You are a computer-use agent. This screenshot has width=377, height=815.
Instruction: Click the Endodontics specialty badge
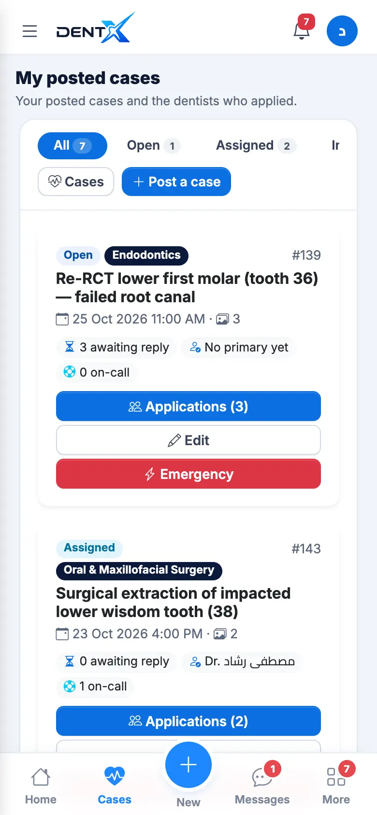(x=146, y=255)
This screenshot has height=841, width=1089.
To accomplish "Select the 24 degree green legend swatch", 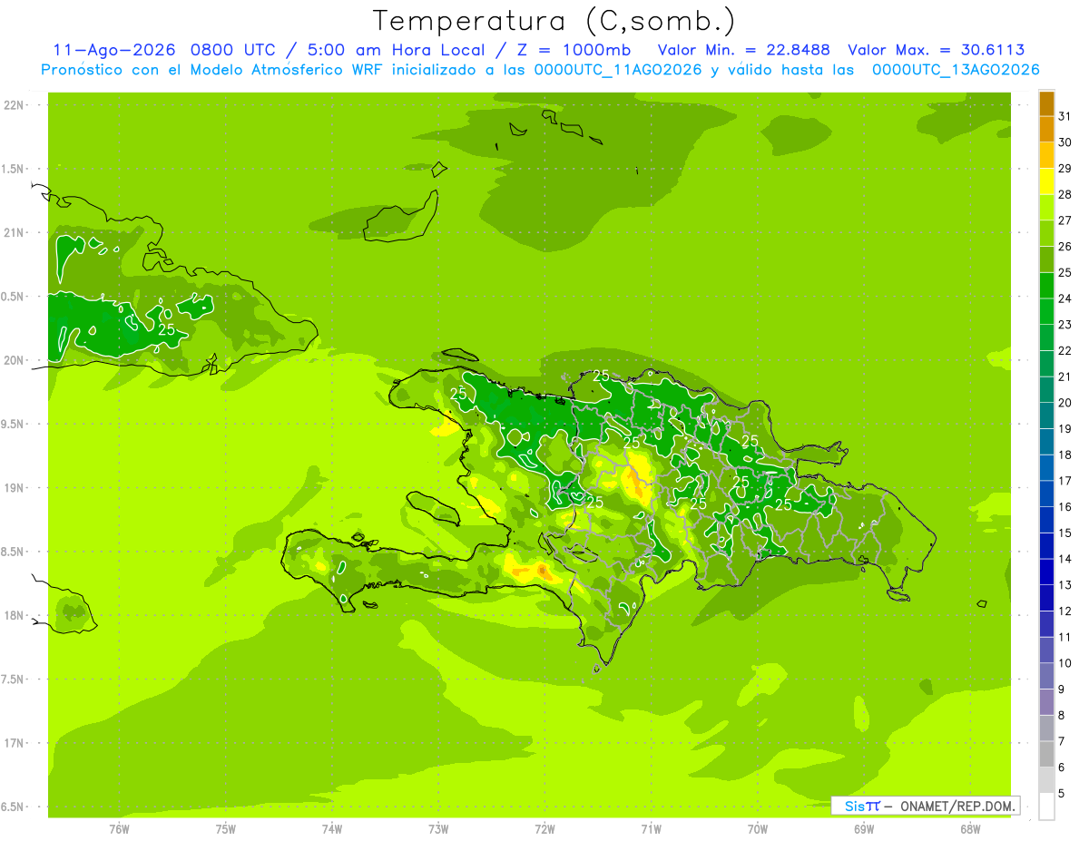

Task statement: Your answer should be one number: how many lines of the records hold "screenshot".

Task answer: 2